Thank you drboqolsoon for you answer.
Really there is no more investigation but I believe that you can reach the diagnosis for these view investigations stressing the following:
- Two or more adjacent vertebral discs as well as vertebral disc are destroyed. It is worth noting that destruction of the disc is an important radiological sign that distinguishes Tb of vertebrae from metastases.
- Night sweating.
- Large apical cavity in the lung.
For more details let me to make more explaining for this case.
Answers:
1. Diagnosis: Pott`s disease (TB) of bones T12 and L1 vertebrae secondary to chronic fibrocaseous pulmonary TB of right lung.
2. Microscopic picture of biopsy bone shows in histopathology lab:
- Large areas of homogenous pink caseation and destroyed bone and cartilage.
- Recent tubercles are present which consist of:
a. Caseation necrosis: which appears in the center of tubercle as pink structure less material? It is surrounded by epithelioid cells, lymphocytes and giant cells.
b. Epithelioid cells: large altered macrophages with abundant pink cytoplasm indistinct cell bounders and large vesicular nuclei.
c. Langhan`s gaint cells: These are large cells with pink cytoplasm and several peripheral located nuclei forming circle or U-shaped arch (Horse shoe pattern).
They engulf bacteria and caseous material.
d. Lymphocytes (mainly T- cells) from peripheral zone.
3. in microbiology lab:
Smears prepared directly from sputum or sediment after concentration is subjected to one of the following acid-fast staining methods:
a. Zeihl-Neelsen or kinyoun method, using the carbol-fuchsin dye.
In ziehl-Neelsen method, heat is used to help penetration of carbol-fuchsin.
In Kinyoun method, heat is not used but phenol is added to carbol-fuchsin.
Under the ordinary light microscope, acid fast bacilli appear pink in blue background.
B.Fluorochrome staining with auramine-rhodamine stain.
Under the UV microscope, acid fast bacilli fluoresce orange yellow in black background.

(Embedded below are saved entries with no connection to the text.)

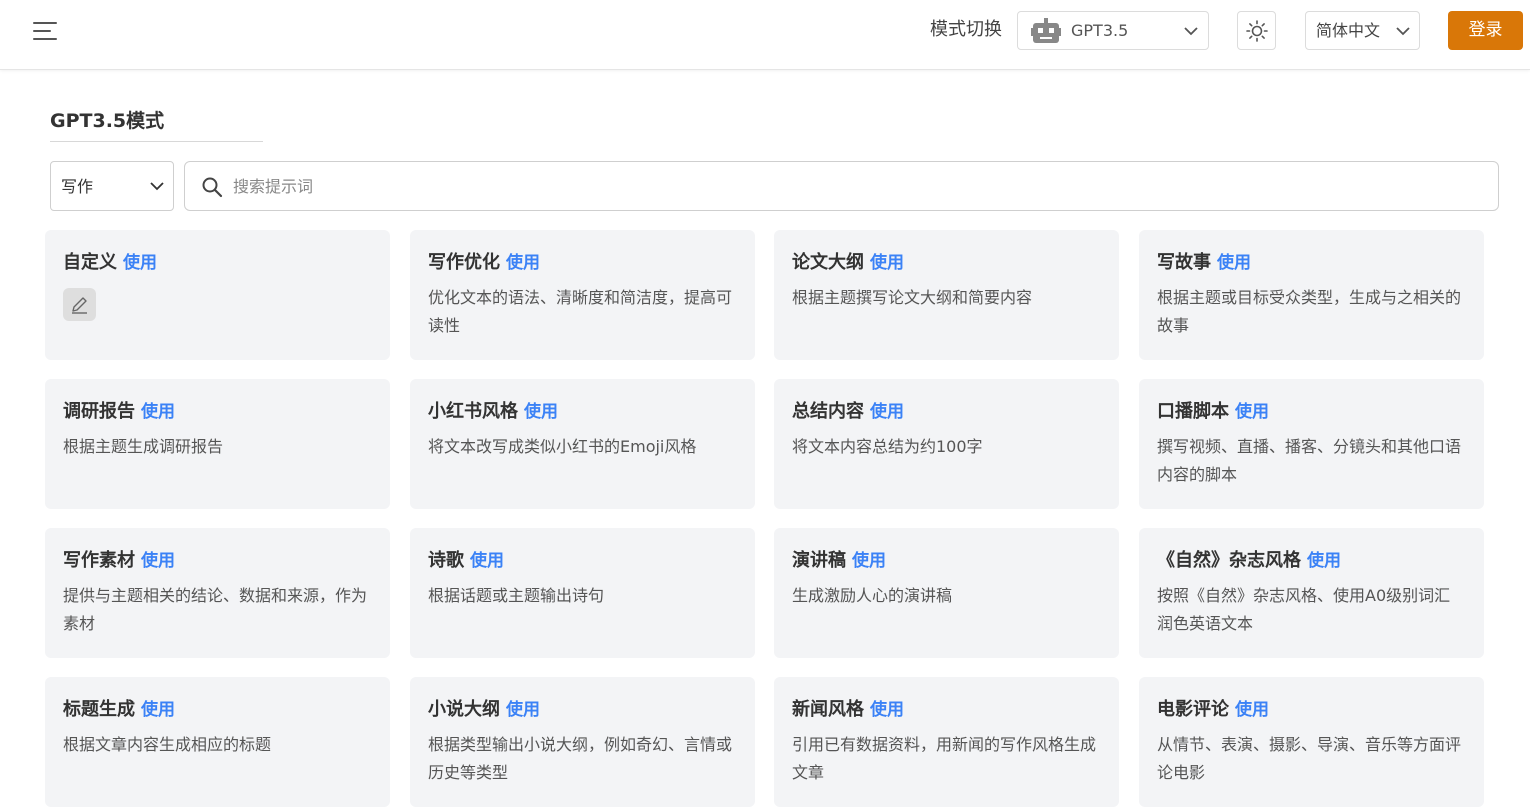 The height and width of the screenshot is (807, 1530). I want to click on card-description: 将文本改写成类似小红书的Emoji风格, so click(562, 446).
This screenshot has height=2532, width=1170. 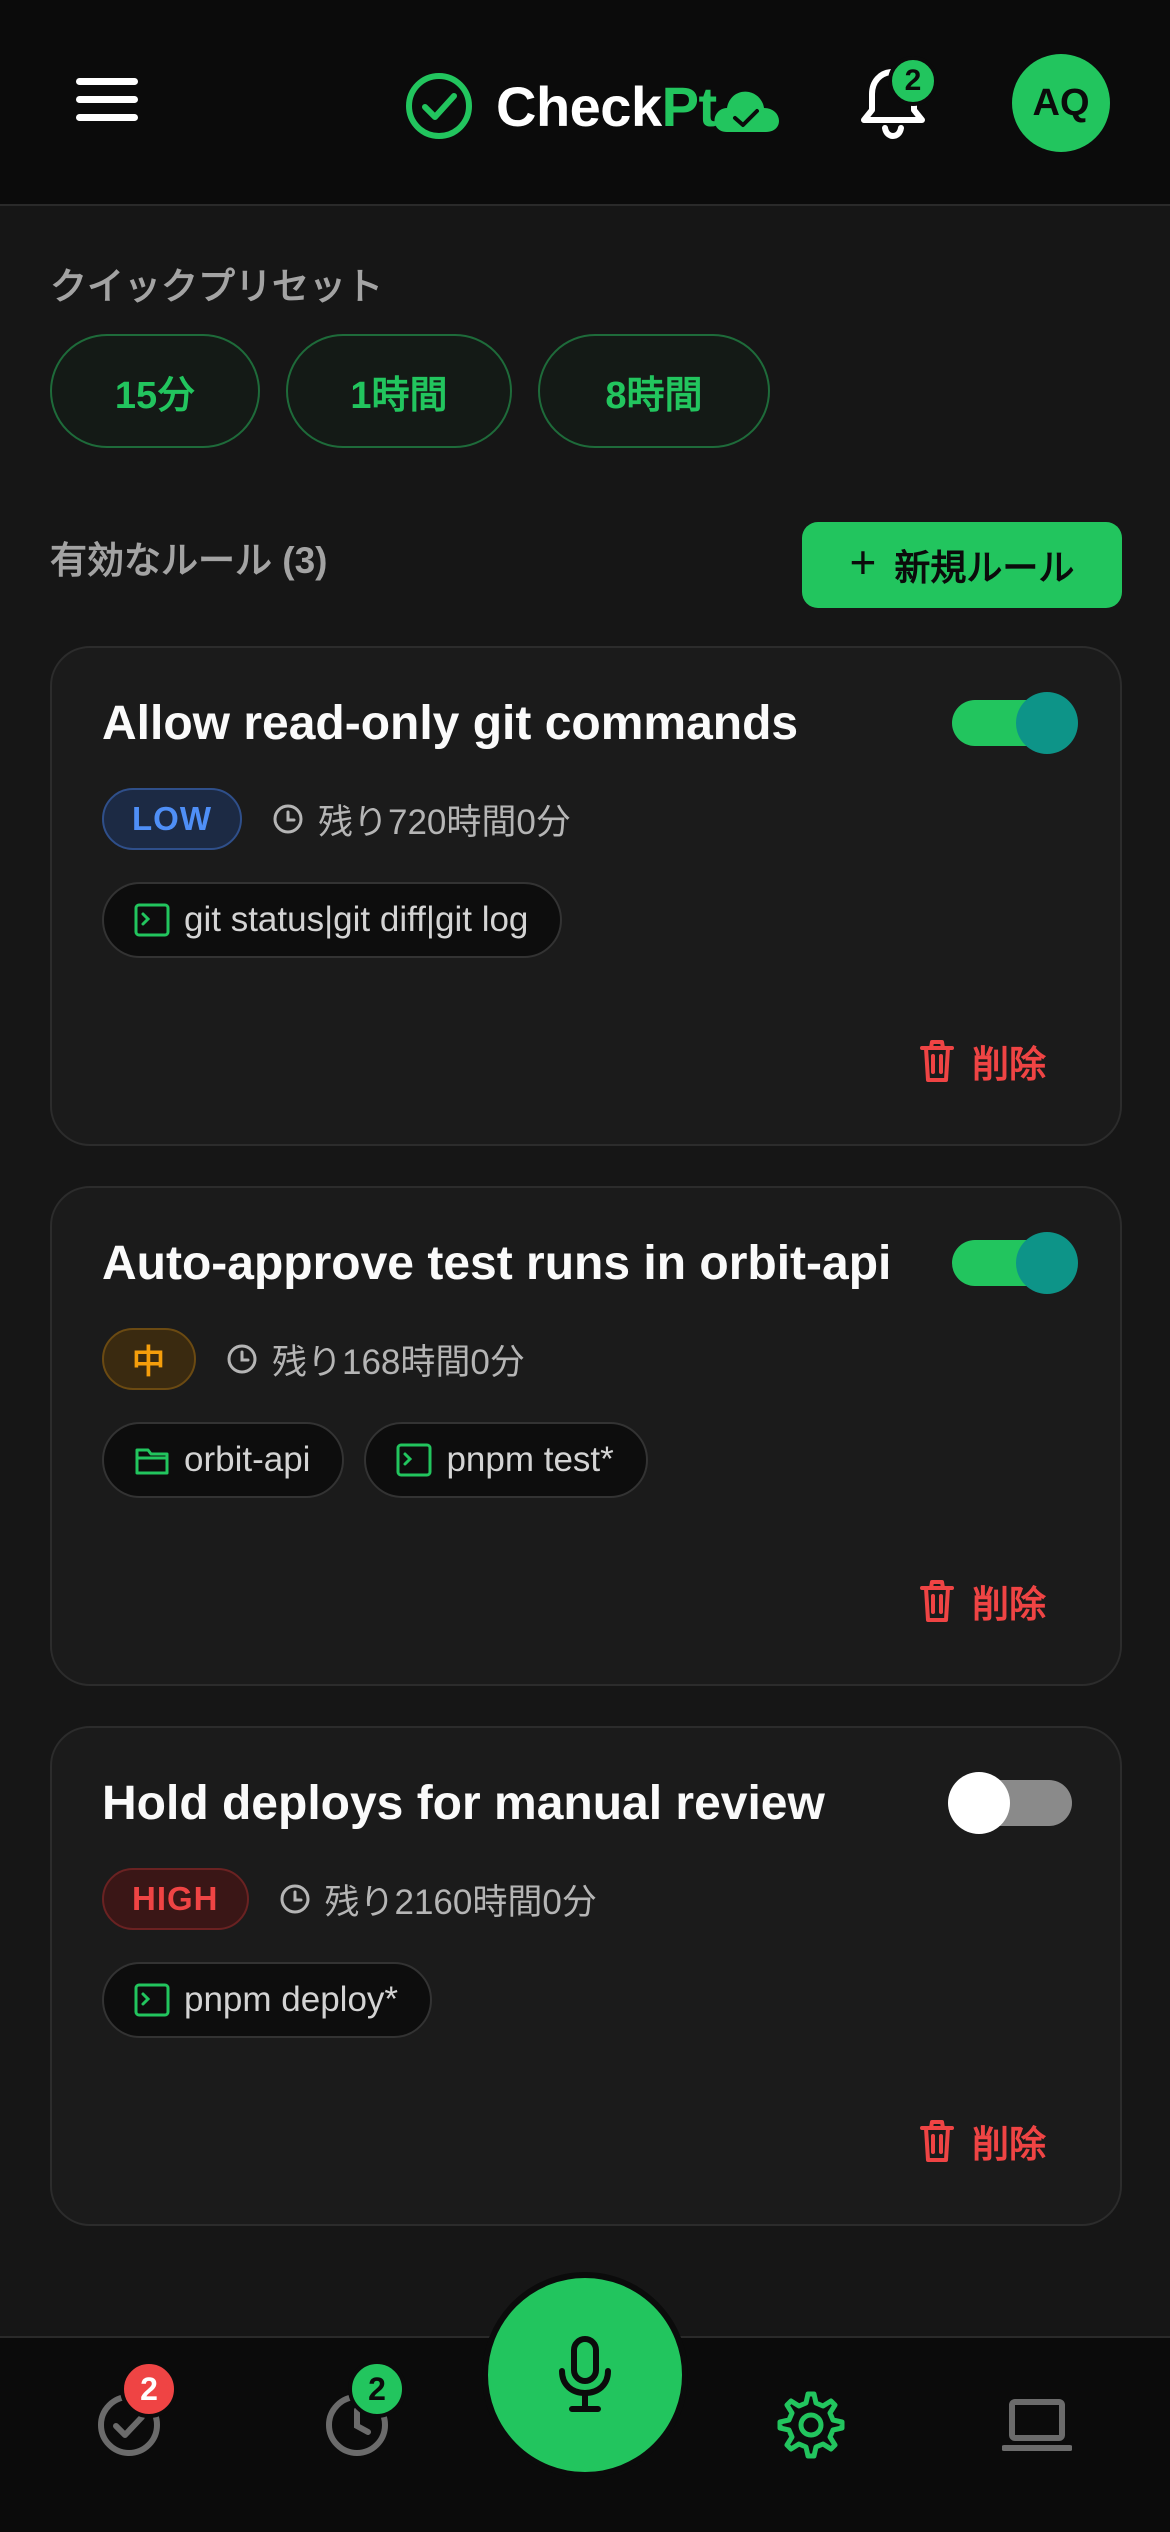 I want to click on brand-logo: CheckPt, so click(x=592, y=106).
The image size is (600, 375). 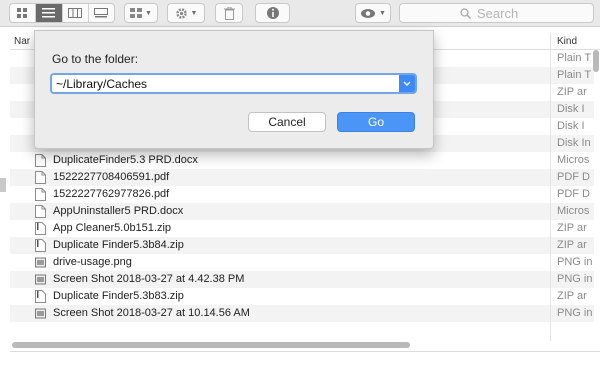 What do you see at coordinates (112, 194) in the screenshot?
I see `file-name: 1522227762977826.pdf` at bounding box center [112, 194].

4. Soft shadow showing x-ray is cold abscess: Caseous materials collected under anterior vertebral ligament and squeezed into different places according to site of accumulation.
5. Always if we suspect any patient to Tb infection we make chest X-ray which is very important to know if there is pulmonary Tb or no:
The pulmonary Tb may be primary or secondary; any of both have a definite x-ray which suggests them.
In secondary there are two forms:
A. acute caseous bronchopneumonia which is acute fatal course.
B. chronic fibrocaseous pulmonary tuberculosis which has chronic course and the most common.
In chronic fibrocaseous of tuberculosis is essentially characterized by a cavity (or some times more than one cavity), the most common located in one or both lung apices.
This is due to the following reasons:
a. More common in right lung because it has wider bronchus.
b. The apices have more oxygen and less blood supply.
c. Mycobacterium tuberculosis is a strict aerobe.
All of this reasons facilitate the formation of large cavity in the apices of lung which very important for diagnosis chronic fibrocaseous pulmonary TB, in addition night sweating which another factor that help you.
5. Two other differential diagnoses for spine lesion:
a. Aortic aneurysm: Destroys the vertebral bodies and spares the intervertebral disc (because it is vascular).
b. Spine tumor metastases: destroys the vertebral bodies but to destroy the intervertebral take long time and becomes late due to vascularity of intervertebral cartilage.
7. Complication of this condition:
a. Kyphosis: due to the caseous destruction of vertebrae and intervertebral discs.
b. Cold abscess: Caseous material collects under anterior vertebral ligament and squeezed into different places according to site of accumulation:
- TB of cervical vertebrae: the cold abscess acquires retropharyngeal position. It may appear at the posterior border of sternomastiod and may sometimes reach the axilla.
-TB of thoracic vertebrae: the abscess appears in posterior mediastinum.
- TB of lumbar vertebrae: the cold abscess may appear lumbodorsal triangle. The caseous materials may reach the psoas sheath and appear in femoral triangle (psoas cold abscess).
c. Paraplegia develops in 10% of cases due to:
- Spinal cord compression.
- Ischemia: caused by endarteritis obliterans and sometimes thrombosis.
-Traumatic cord injury by fractured vertebrae.